++++ Dataset content
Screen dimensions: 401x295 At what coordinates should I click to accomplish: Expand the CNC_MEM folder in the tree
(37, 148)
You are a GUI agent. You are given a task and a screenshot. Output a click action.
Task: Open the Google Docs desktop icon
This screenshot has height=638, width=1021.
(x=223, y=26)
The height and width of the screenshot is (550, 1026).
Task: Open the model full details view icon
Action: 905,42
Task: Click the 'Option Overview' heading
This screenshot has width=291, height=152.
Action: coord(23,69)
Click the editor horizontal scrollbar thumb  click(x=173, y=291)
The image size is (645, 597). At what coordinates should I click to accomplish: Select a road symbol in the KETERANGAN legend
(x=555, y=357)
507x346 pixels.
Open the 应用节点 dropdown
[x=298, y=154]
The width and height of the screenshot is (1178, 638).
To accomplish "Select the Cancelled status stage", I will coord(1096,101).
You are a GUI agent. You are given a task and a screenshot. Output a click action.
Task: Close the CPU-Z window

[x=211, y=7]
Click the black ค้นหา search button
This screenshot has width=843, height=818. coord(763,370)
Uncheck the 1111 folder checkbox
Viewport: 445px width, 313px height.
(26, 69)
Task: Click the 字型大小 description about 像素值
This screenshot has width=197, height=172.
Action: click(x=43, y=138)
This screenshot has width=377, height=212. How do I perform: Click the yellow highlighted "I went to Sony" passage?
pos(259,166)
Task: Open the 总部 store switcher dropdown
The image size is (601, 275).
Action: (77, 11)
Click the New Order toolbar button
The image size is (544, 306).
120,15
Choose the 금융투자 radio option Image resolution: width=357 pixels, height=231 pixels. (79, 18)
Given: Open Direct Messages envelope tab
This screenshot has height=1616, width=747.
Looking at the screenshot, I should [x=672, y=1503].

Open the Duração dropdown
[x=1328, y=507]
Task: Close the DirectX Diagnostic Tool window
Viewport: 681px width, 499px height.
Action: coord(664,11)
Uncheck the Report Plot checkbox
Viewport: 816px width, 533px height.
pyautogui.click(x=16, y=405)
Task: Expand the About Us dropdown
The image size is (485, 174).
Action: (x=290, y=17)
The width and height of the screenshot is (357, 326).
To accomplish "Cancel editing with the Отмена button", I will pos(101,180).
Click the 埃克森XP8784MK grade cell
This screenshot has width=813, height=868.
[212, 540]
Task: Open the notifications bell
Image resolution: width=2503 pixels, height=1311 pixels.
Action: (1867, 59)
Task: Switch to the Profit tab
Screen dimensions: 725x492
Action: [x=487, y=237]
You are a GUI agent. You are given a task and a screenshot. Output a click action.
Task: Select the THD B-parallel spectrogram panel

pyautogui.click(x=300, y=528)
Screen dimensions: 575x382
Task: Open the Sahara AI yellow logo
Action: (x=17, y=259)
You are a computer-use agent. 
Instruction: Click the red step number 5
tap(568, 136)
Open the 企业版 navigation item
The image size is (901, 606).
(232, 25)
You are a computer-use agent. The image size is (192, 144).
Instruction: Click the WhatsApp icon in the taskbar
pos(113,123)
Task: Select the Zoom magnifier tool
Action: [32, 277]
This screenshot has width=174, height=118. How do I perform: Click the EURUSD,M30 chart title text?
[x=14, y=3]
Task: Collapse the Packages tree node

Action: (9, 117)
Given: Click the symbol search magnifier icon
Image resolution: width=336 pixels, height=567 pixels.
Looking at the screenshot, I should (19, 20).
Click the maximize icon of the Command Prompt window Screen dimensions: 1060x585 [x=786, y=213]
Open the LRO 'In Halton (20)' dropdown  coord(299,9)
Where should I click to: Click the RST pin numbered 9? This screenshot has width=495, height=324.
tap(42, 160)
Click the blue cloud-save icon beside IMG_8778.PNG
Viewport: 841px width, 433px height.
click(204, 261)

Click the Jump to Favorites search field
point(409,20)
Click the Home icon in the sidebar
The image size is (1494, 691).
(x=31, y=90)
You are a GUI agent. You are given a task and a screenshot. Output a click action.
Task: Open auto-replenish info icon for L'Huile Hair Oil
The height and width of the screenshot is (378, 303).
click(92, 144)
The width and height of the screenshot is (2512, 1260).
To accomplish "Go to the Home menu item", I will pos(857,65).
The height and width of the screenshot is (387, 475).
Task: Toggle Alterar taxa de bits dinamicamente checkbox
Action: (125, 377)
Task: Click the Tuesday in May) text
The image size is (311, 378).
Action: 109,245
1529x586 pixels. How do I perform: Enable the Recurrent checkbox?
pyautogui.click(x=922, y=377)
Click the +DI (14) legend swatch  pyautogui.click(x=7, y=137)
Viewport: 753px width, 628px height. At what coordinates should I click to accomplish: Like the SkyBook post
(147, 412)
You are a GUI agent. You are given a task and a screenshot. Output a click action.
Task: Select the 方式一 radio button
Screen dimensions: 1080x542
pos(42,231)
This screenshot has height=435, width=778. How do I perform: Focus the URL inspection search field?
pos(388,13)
++++++++
Directions for this task: Each line above must be reproduced exactly.

Your response:
Screen dimensions: 401x295 At what coordinates should I click to accomplish: Expand the CNC_MEM folder in the tree
(37, 148)
You are a GUI agent. You are given a task and a screenshot. Output a click action.
Task: Open the Google Docs desktop icon
This screenshot has height=638, width=1021.
(x=223, y=26)
The height and width of the screenshot is (550, 1026).
Task: Open the model full details view icon
Action: 905,42
Task: Click the 'Option Overview' heading
This screenshot has width=291, height=152.
Action: coord(23,69)
Click the editor horizontal scrollbar thumb  click(x=173, y=291)
The image size is (645, 597). At what coordinates should I click to accomplish: Select a road symbol in the KETERANGAN legend
(x=555, y=357)
507x346 pixels.
Open the 应用节点 dropdown
[x=298, y=154]
The width and height of the screenshot is (1178, 638).
To accomplish "Select the Cancelled status stage", I will coord(1096,101).
You are a GUI agent. You are given a task and a screenshot. Output a click action.
Task: Close the CPU-Z window

[x=211, y=7]
Click the black ค้นหา search button
This screenshot has width=843, height=818. coord(763,370)
Uncheck the 1111 folder checkbox
Viewport: 445px width, 313px height.
(26, 69)
Task: Click the 字型大小 description about 像素值
This screenshot has width=197, height=172.
Action: click(x=43, y=138)
This screenshot has width=377, height=212. How do I perform: Click the yellow highlighted "I went to Sony" passage?
pos(259,166)
Task: Open the 总部 store switcher dropdown
The image size is (601, 275).
Action: (77, 11)
Click the New Order toolbar button
The image size is (544, 306).
120,15
Choose the 금융투자 radio option Image resolution: width=357 pixels, height=231 pixels. (79, 18)
Given: Open Direct Messages envelope tab
This screenshot has height=1616, width=747.
Looking at the screenshot, I should [x=672, y=1503].

Open the Duração dropdown
[x=1328, y=507]
Task: Close the DirectX Diagnostic Tool window
Viewport: 681px width, 499px height.
Action: coord(664,11)
Uncheck the Report Plot checkbox
Viewport: 816px width, 533px height.
pyautogui.click(x=16, y=405)
Task: Expand the About Us dropdown
The image size is (485, 174).
Action: (x=290, y=17)
The width and height of the screenshot is (357, 326).
To accomplish "Cancel editing with the Отмена button", I will pos(101,180).
Click the 埃克森XP8784MK grade cell
This screenshot has width=813, height=868.
[212, 540]
Task: Open the notifications bell
Image resolution: width=2503 pixels, height=1311 pixels.
Action: (1867, 59)
Task: Switch to the Profit tab
Screen dimensions: 725x492
Action: [x=487, y=237]
You are a GUI agent. You are given a task and a screenshot. Output a click action.
Task: Select the THD B-parallel spectrogram panel

pyautogui.click(x=300, y=528)
Screen dimensions: 575x382
Task: Open the Sahara AI yellow logo
Action: (x=17, y=259)
You are a computer-use agent. 
Instruction: Click the red step number 5
tap(568, 136)
Open the 企业版 navigation item
The image size is (901, 606).
(232, 25)
You are a computer-use agent. The image size is (192, 144).
Instruction: Click the WhatsApp icon in the taskbar
pos(113,123)
Task: Select the Zoom magnifier tool
Action: [32, 277]
This screenshot has width=174, height=118. How do I perform: Click the EURUSD,M30 chart title text?
[x=14, y=3]
Task: Collapse the Packages tree node

Action: (9, 117)
Given: Click the symbol search magnifier icon
Image resolution: width=336 pixels, height=567 pixels.
Looking at the screenshot, I should (19, 20).
Click the maximize icon of the Command Prompt window Screen dimensions: 1060x585 [x=786, y=213]
Open the LRO 'In Halton (20)' dropdown  coord(299,9)
Where should I click to: Click the RST pin numbered 9? This screenshot has width=495, height=324.
tap(42, 160)
Click the blue cloud-save icon beside IMG_8778.PNG
Viewport: 841px width, 433px height.
click(204, 261)

Click the Jump to Favorites search field
point(409,20)
Click the Home icon in the sidebar
The image size is (1494, 691).
(x=31, y=90)
You are a GUI agent. You are given a task and a screenshot. Output a click action.
Task: Open auto-replenish info icon for L'Huile Hair Oil
The height and width of the screenshot is (378, 303).
click(92, 144)
The width and height of the screenshot is (2512, 1260).
To accomplish "Go to the Home menu item", I will pos(857,65).
The height and width of the screenshot is (387, 475).
Task: Toggle Alterar taxa de bits dinamicamente checkbox
Action: (125, 377)
Task: Click the Tuesday in May) text
The image size is (311, 378).
Action: 109,245
1529x586 pixels. How do I perform: Enable the Recurrent checkbox?
pyautogui.click(x=922, y=377)
Click the +DI (14) legend swatch  pyautogui.click(x=7, y=137)
Viewport: 753px width, 628px height. At what coordinates should I click to accomplish: Like the SkyBook post
(147, 412)
You are a GUI agent. You are given a task and a screenshot. Output a click action.
Task: Select the 方式一 radio button
Screen dimensions: 1080x542
pos(42,231)
This screenshot has height=435, width=778. How do I perform: Focus the URL inspection search field?
pos(388,13)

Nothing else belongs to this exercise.